Expressing concern over the slowing growth of the Indian economy, Indian-American Nobel Laureate Abhijit Banerjee in an exclusive interview to CNBC-TV18 said that the government should make policies which work and not policies which they imagine will work.

He said that the decline in Gross Domestic Product growth rate, which slipped to 5% in the April to June quarter, was a big concern. He said there was a willingness in India to announce new policies because they “sound good” or have a political purpose.

Abhijit Banerjee, Economics Nobel winner this year along with Esther Duflo and Michael Kremer, said that the “Indian economy is on a shaky ground” and “the government should do pilots of policy initiatives more carefully”.

“I think there is always a little bit of a willingness in India to announce a policy because they sound good or they have a political purpose. The general message is you should carefully evaluate them, understand whether the policy works or not and take it from there. Even now I think it is not that the policies are evaluated based on accepted criteria and looked at as an option. PM says it, it happens. That style of thinking is partly what we are resisting,” he said.

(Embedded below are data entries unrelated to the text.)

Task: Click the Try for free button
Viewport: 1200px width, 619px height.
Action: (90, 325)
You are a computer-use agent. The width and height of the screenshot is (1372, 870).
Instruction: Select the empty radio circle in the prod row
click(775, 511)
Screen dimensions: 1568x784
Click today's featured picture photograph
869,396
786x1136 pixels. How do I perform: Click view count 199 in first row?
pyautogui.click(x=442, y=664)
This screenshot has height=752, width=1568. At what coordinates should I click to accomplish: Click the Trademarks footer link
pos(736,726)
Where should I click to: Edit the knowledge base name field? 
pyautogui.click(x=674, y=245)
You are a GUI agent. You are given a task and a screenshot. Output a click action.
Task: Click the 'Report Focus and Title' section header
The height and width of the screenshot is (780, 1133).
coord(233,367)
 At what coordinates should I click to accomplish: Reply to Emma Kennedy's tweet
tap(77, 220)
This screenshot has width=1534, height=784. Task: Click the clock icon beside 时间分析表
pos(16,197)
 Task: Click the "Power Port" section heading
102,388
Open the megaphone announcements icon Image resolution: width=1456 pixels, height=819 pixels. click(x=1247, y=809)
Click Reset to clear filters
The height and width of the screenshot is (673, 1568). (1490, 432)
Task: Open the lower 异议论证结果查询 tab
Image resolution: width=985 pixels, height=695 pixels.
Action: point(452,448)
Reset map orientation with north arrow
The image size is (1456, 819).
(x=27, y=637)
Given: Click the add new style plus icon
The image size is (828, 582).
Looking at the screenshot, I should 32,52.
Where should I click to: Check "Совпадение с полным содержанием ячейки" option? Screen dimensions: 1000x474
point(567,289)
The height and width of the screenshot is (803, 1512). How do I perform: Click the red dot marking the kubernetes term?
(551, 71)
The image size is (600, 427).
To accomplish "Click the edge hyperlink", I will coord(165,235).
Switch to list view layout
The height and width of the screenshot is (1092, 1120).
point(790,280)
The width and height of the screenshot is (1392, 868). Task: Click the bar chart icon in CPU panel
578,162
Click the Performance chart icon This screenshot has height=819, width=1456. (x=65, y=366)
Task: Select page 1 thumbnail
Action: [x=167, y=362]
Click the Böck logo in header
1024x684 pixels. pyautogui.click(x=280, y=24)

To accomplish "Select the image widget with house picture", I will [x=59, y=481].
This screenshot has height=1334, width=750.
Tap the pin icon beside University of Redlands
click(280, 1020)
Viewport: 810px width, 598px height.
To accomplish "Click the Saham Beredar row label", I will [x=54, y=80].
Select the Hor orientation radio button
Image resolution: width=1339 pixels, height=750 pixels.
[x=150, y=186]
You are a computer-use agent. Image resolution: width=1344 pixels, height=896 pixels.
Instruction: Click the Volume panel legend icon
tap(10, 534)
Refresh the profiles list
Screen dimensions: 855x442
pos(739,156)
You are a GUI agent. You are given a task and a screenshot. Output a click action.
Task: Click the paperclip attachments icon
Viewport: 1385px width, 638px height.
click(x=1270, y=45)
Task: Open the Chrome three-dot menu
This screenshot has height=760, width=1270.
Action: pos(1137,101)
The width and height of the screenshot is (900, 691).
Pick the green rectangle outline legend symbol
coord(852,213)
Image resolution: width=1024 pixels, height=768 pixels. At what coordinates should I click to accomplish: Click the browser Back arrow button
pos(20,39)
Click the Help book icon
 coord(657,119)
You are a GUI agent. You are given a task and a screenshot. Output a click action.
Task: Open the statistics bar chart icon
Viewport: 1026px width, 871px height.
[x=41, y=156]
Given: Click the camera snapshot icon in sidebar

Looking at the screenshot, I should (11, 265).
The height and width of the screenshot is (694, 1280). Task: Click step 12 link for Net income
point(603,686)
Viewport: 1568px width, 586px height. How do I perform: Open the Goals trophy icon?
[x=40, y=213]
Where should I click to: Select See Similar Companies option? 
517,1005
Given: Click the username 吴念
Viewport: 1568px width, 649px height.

Abhijit Banerjee has also been critical of the Narendra Modi government’s demonetisation exercise previously.

He recently delivered a sharp critique of the Indian economy and rated the fall in consumption as “extremely serious”. He was speaking at Brown University last week when he spoke about institutions turning into “zombies” and investment nosediving. He also blamed centre’s big-ticket economic decisions – demonetisation and implementation of Goods and Services Tax – for what he called a “demand problem”.

“I talk to my business friends. And they say that it is impossible to invest, you don’t know who is going to call you up and say that’s not the right thing to do,” Abhijit Banerjee said on October 9 at Watson Institute, Brown University.

“Over a four year period, average consumption is going down, (which) hasn’t happened in many many many many many years. And this is after being corrected for inflation. By many years, I am guessing the 70s. This is a fact that should be extremely serious,” said the renowned economist, who is sharing the Nobel for an “experimental approach” to solving global poverty.

“Investment has totally collapsed by a factor of 75 per cent. Exports are not growing. I think this is a crisis. We don’t call it a crisis if we want, we can say it could be a crisis, but I think we are in a crisis.”

He also assessed the 2016 notes ban and the implementation of GST as factors in the slump. “In addition, there is a demand problem. And this is a combination of demonetisation, which had a huge effect on demand and had a multiplier, GST implementation, and also in the monetary policy regime, that basically tries to pin down inflation pretty low,” he said.